**GIVEN INSTRUCTION**
Update the lines starting with the one that contains "with LEDs label" and going on through the one that contains "coord(22,352)". Change every "label" to "caption", keep everything else the same, and give back only those lines.

**ITEMS**
---
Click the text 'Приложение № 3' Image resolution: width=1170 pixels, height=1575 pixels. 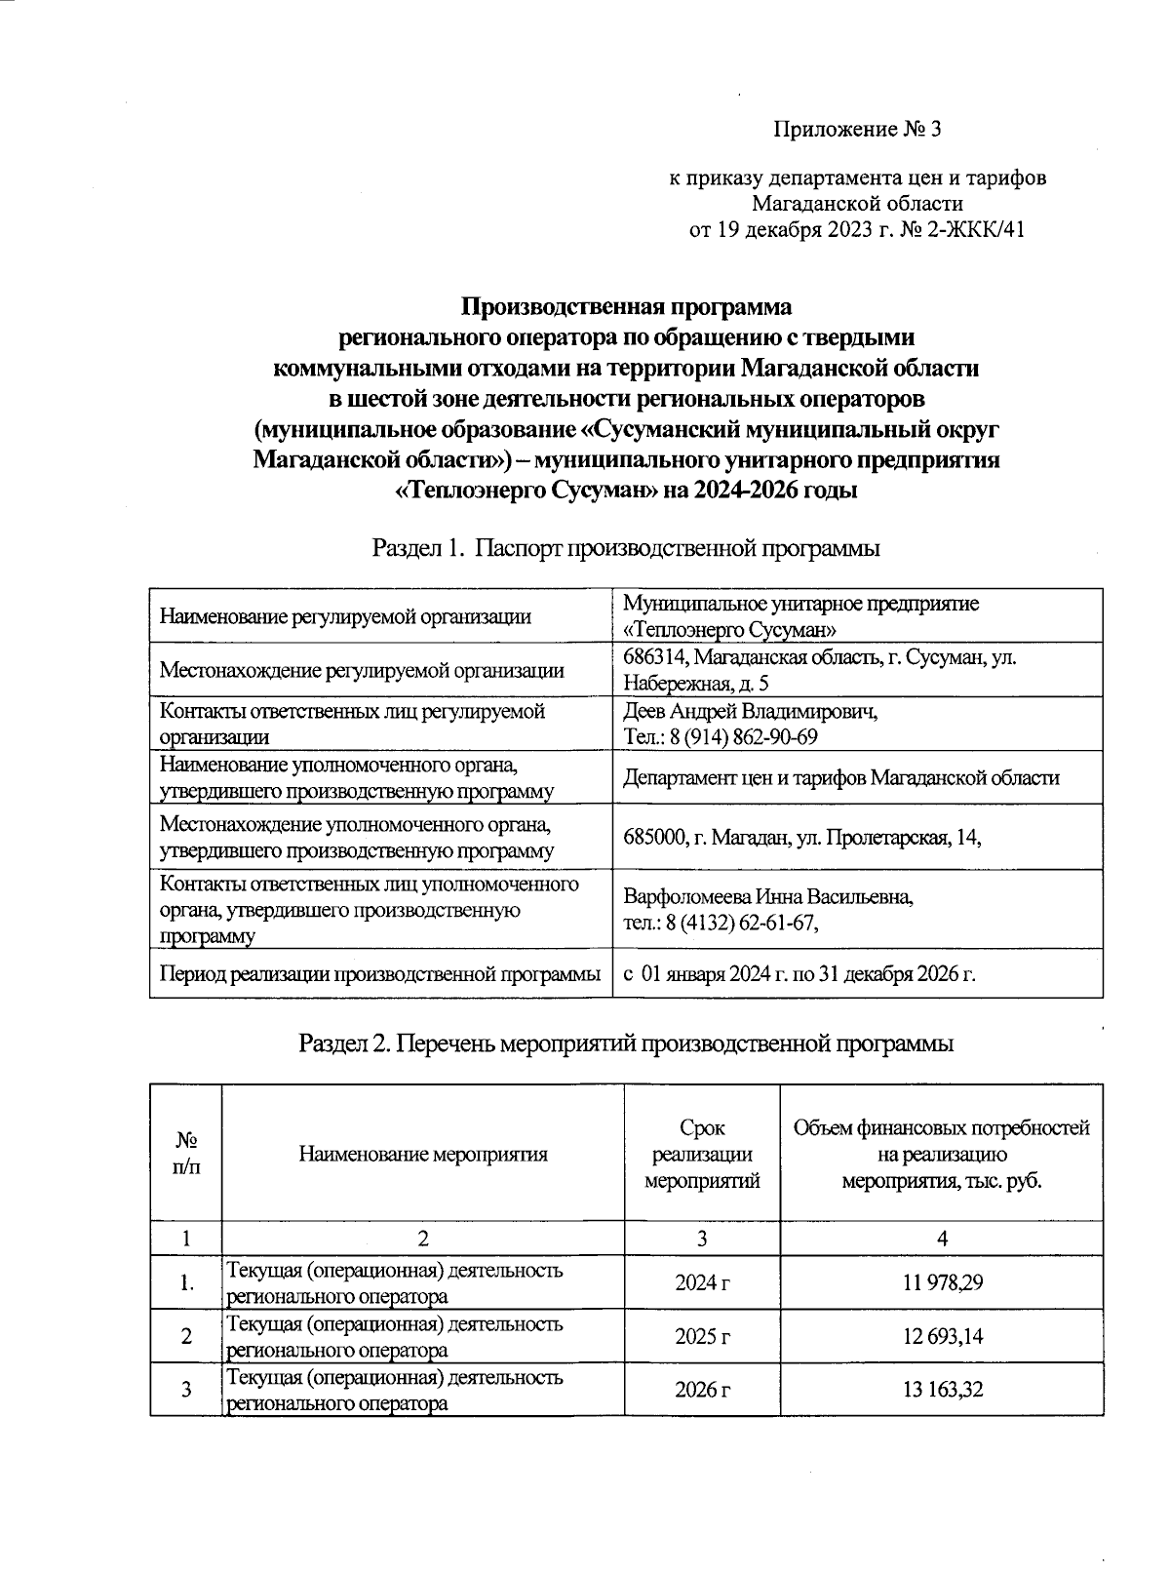click(859, 129)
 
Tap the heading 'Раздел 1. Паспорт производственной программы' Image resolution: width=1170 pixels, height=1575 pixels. click(626, 548)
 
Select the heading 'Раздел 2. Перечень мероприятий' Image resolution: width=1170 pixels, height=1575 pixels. click(625, 1043)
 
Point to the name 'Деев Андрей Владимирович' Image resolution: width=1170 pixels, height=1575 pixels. click(749, 711)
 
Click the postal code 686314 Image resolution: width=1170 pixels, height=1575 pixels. click(655, 657)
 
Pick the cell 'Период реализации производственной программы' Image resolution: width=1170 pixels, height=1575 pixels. click(379, 973)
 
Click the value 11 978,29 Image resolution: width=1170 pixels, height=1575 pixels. click(941, 1281)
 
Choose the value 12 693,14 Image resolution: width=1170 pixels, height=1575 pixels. click(941, 1336)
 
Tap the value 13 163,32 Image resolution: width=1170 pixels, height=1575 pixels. click(941, 1389)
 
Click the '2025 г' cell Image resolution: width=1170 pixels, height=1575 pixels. click(702, 1336)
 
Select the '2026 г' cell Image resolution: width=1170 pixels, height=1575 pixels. click(702, 1389)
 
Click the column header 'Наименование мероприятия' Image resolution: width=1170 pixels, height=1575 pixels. click(422, 1155)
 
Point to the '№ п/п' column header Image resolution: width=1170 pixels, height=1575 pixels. click(185, 1153)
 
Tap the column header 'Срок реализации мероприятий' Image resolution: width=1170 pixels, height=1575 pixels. click(702, 1155)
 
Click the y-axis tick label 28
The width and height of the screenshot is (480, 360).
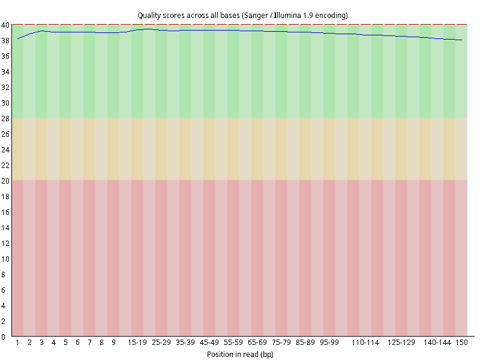tap(5, 118)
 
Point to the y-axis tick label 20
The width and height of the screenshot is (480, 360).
tap(5, 181)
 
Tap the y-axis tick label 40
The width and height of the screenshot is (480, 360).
tap(5, 25)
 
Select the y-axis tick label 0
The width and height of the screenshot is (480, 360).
tap(3, 337)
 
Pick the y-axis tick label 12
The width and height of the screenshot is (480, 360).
tap(5, 244)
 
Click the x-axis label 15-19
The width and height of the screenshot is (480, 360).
tap(137, 343)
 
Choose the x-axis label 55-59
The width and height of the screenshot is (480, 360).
tap(233, 343)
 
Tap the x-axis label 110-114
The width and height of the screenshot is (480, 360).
tap(365, 343)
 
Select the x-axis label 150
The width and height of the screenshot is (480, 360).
tap(461, 343)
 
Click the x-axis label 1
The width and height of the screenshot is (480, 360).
tap(17, 343)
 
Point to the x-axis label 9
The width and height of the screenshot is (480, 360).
tap(113, 343)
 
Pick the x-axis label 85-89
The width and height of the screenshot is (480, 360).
tap(305, 343)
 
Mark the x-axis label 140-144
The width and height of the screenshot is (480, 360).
tap(437, 343)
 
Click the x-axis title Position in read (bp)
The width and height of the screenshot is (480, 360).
tap(240, 355)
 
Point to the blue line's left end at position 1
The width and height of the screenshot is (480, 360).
tap(18, 39)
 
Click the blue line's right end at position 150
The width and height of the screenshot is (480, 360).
tap(461, 40)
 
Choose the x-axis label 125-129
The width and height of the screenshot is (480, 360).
tap(401, 343)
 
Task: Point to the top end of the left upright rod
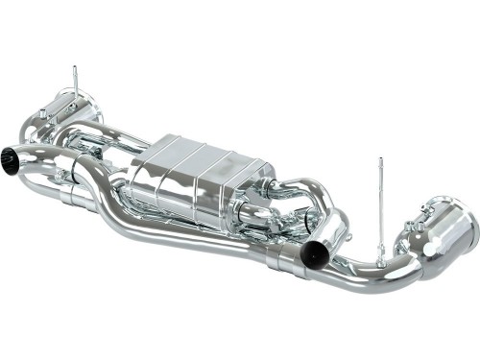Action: pyautogui.click(x=75, y=68)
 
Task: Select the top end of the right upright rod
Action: pyautogui.click(x=380, y=160)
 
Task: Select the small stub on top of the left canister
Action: pyautogui.click(x=69, y=96)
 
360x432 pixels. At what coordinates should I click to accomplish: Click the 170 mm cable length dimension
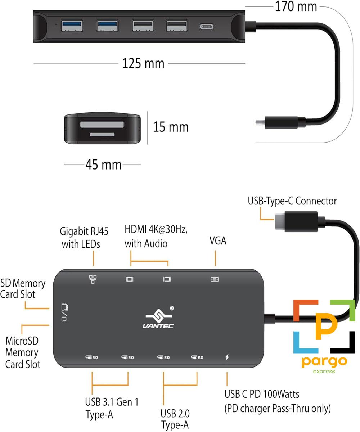coord(296,6)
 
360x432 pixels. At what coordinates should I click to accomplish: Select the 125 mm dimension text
coord(143,63)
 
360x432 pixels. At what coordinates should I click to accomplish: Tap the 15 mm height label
coord(171,127)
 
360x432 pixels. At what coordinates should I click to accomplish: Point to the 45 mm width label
coord(103,165)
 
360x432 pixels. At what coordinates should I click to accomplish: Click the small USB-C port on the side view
coord(206,27)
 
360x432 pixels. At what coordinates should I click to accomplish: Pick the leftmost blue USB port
coord(72,26)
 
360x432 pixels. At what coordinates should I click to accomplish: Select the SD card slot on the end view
coord(102,125)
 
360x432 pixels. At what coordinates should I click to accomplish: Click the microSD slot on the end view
coord(102,135)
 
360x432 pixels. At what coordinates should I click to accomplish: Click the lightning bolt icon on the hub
coord(227,357)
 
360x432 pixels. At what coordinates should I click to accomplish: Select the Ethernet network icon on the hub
coord(93,279)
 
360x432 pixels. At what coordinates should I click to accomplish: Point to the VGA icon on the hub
coord(215,279)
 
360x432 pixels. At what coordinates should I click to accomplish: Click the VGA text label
coord(218,240)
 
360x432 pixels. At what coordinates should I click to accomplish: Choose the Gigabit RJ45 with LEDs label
coord(84,238)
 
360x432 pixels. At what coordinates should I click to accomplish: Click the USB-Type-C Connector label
coord(292,201)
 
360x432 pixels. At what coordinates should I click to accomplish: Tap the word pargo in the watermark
coord(324,362)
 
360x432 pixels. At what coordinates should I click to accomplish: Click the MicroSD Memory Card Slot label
coord(22,352)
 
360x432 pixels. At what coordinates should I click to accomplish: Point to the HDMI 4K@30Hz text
coord(156,229)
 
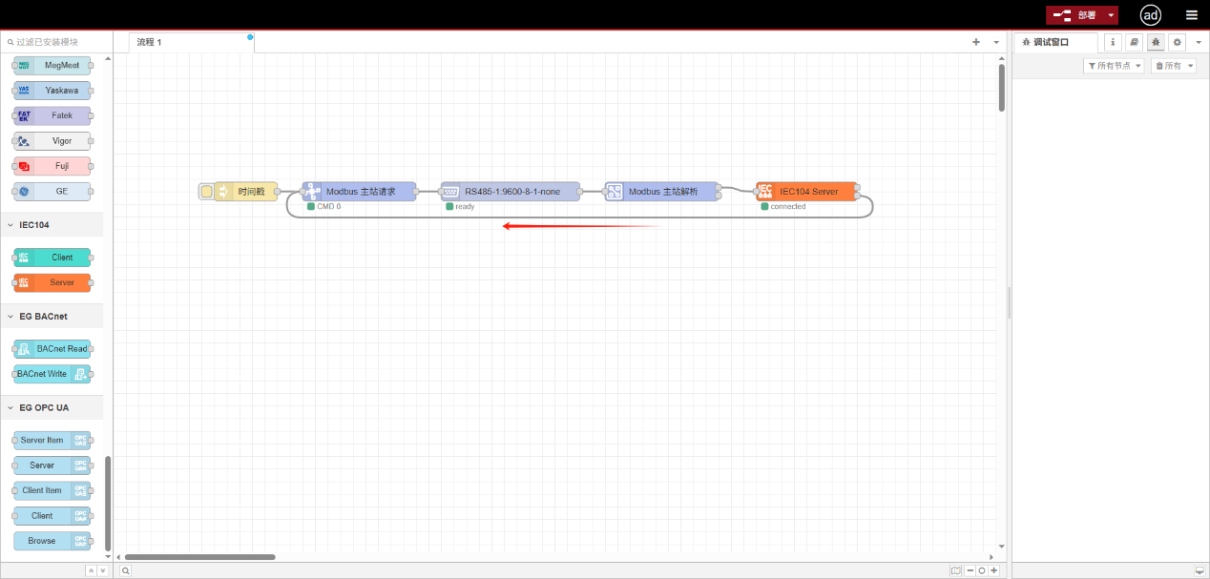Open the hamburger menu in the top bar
click(x=1191, y=15)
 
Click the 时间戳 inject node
click(x=247, y=192)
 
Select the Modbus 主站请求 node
click(x=360, y=192)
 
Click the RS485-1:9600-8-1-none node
click(x=511, y=192)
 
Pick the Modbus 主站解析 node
click(x=662, y=192)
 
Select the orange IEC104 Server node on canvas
click(x=807, y=192)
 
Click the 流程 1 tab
click(x=150, y=43)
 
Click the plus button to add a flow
click(x=976, y=42)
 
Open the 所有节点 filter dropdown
click(x=1114, y=66)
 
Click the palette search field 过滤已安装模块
click(x=57, y=42)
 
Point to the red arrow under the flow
click(x=582, y=226)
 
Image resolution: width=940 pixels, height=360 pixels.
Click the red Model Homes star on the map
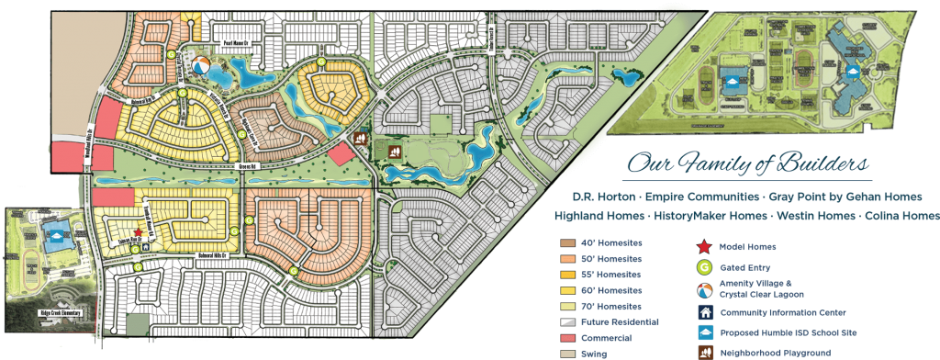(138, 233)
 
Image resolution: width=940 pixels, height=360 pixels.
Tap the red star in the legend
(703, 245)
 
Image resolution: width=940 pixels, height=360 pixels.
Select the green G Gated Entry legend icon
(703, 266)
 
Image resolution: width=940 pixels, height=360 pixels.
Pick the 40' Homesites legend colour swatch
(567, 243)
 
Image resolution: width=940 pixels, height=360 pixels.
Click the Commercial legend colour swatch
(567, 337)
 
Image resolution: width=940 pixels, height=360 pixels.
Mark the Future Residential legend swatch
(567, 321)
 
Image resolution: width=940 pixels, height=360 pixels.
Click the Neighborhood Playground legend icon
(703, 352)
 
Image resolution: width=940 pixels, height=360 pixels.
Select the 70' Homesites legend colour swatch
(567, 306)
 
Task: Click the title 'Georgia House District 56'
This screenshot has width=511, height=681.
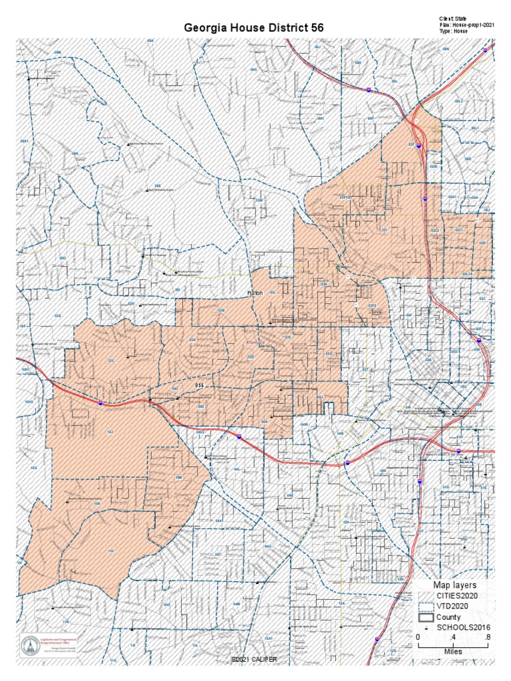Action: (x=253, y=29)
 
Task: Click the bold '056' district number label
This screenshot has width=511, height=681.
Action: (x=200, y=386)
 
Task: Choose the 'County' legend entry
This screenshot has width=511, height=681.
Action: (x=448, y=617)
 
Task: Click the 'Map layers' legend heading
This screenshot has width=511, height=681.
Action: (x=455, y=584)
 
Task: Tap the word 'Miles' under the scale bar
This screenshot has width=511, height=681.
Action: (x=453, y=651)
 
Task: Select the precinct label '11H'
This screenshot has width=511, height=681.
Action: (x=112, y=551)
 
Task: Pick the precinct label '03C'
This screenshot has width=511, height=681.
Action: (x=111, y=360)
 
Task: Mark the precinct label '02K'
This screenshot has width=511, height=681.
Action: (x=482, y=244)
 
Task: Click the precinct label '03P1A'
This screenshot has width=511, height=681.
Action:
---
**WORKED SOLUTION**
360x432 pixels. At what coordinates should I click to accomplish: Choose the Gigabit RJ45 with LEDs caption
coord(84,238)
 
360x432 pixels. At what coordinates should I click to accomplish: Click the USB-Type-C Connector caption
coord(292,201)
 
360x432 pixels. At what coordinates should I click to accomplish: Tap the word pargo in the watermark
coord(324,362)
 
360x432 pixels. At what coordinates should I click to accomplish: Click the MicroSD Memory Card Slot caption
coord(22,352)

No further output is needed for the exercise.